It may be that the Acting Company troupe was tired in its recent performance of “As You Like It” at the La Mirada Civic (it plays UCLA tonight). Or it may be that the actors aren’t on top of their game yet--the company curriculum involves 47 weeks of rehearsal and performance, a short time for graduate students to master their craft.
In either case, the result was the same--a dutiful, listless production. Susan Finch and Michael McKenzie don’t generate much sexual or even romantic tension as Rosalind and Orlando. Finch, who has a good, rich, insinuating voice, is skilled as Rosalind kidding herself that love is transitory. McKenzie, slim and good looking with a strong, leading man’s face, conveys intelligent self-possession, a quality at odds with Orlando’s coltishness and joyous exuberance. He isn’t looking at her through Orlando’s eyes.
Kevin Jackson also has presence as the exiled Duke, a black prince of the forest who even in banishment hasn’t lost his sense of noblesse oblige. There’s a tempered anger and melancholy in Jackson’s Duke, trying to maintain civilization and courtly rank in the wild.
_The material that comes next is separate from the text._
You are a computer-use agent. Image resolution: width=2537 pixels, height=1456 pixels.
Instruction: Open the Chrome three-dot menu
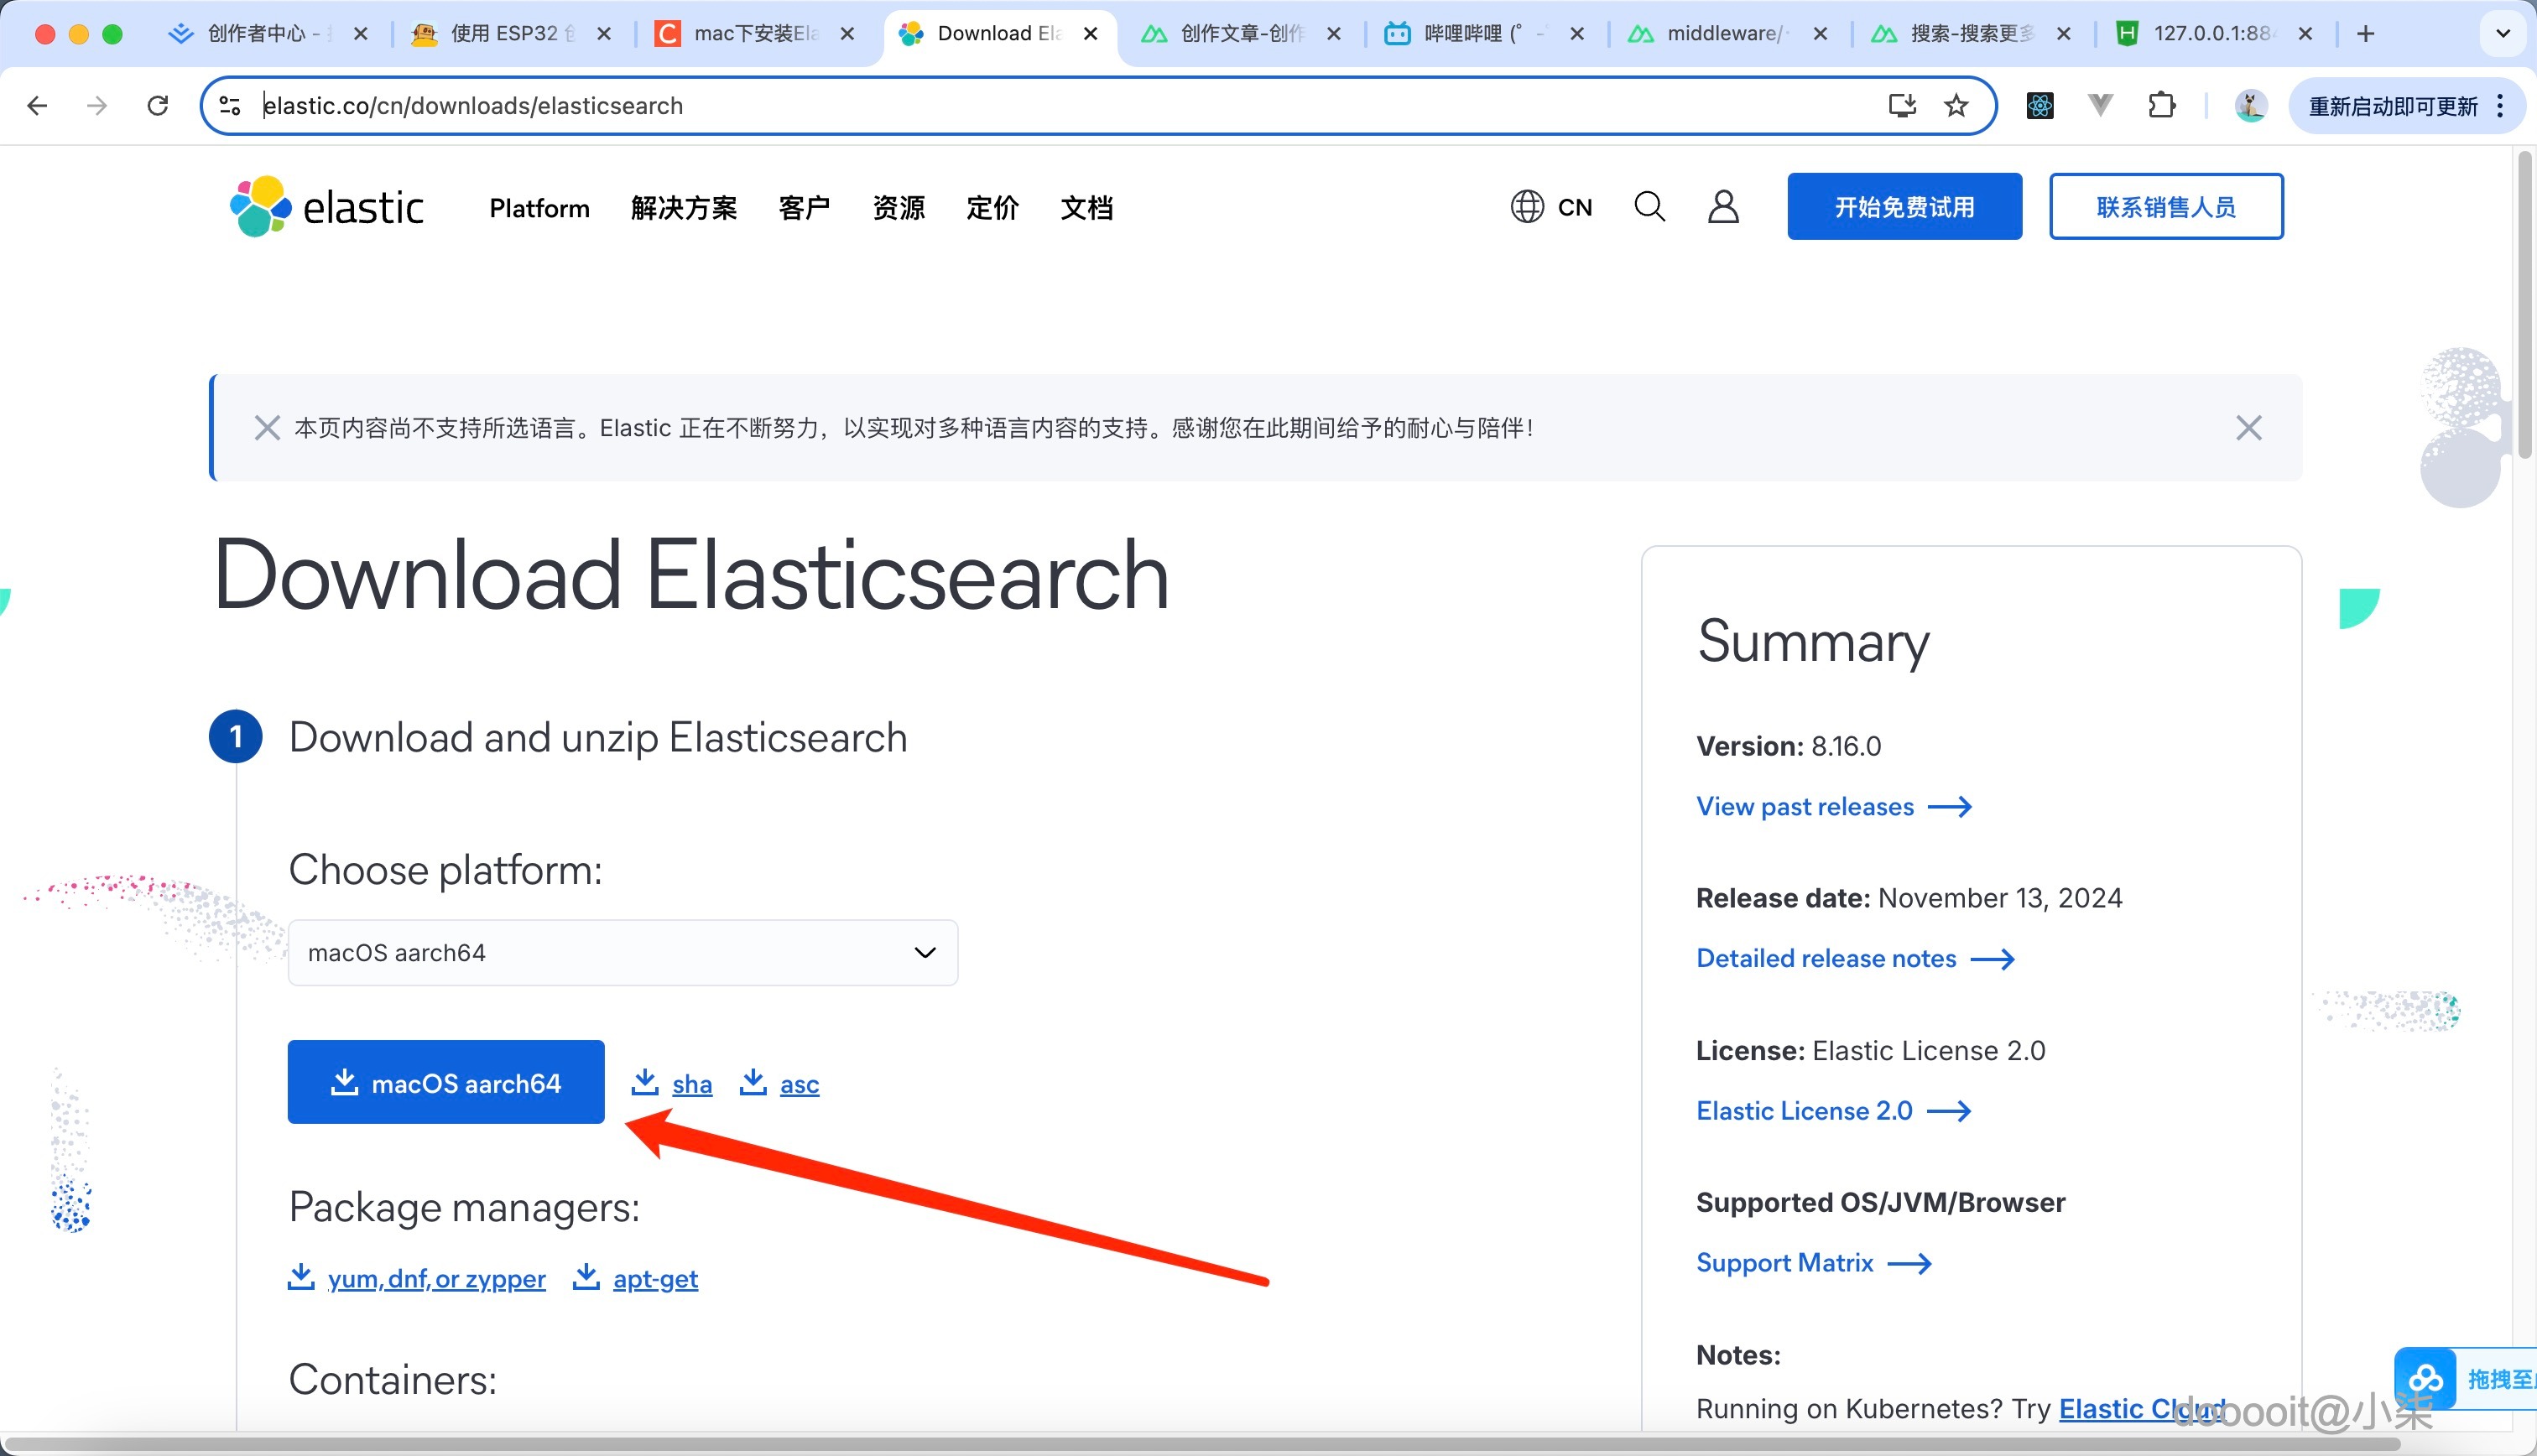point(2500,106)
Anthony Powell’s Silvius and Mariangela Pino’s Phoebe have a nice moment together where she curls his hair in her fingers while thinking of Orlando. The performances fall off from there. Philip Goodwin is much too passionately indignant for the world-weary Jaques. Though Terrence Caza resembles the young Orson Bean somewhat, his Touchstone has no comedic presence. Generally speaking, the ensemble looks as if it’s still working on Shakespearean diction and movement. It hasn’t made the jump from technique to artistry.
Stephen McCabe’s set and costumes don’t help. The costumes of the court evoke the Art Deco ‘20s. What the forest design is supposed to convey is anybody’s guess. Mervyn Willis and Giles F. Colahan directed.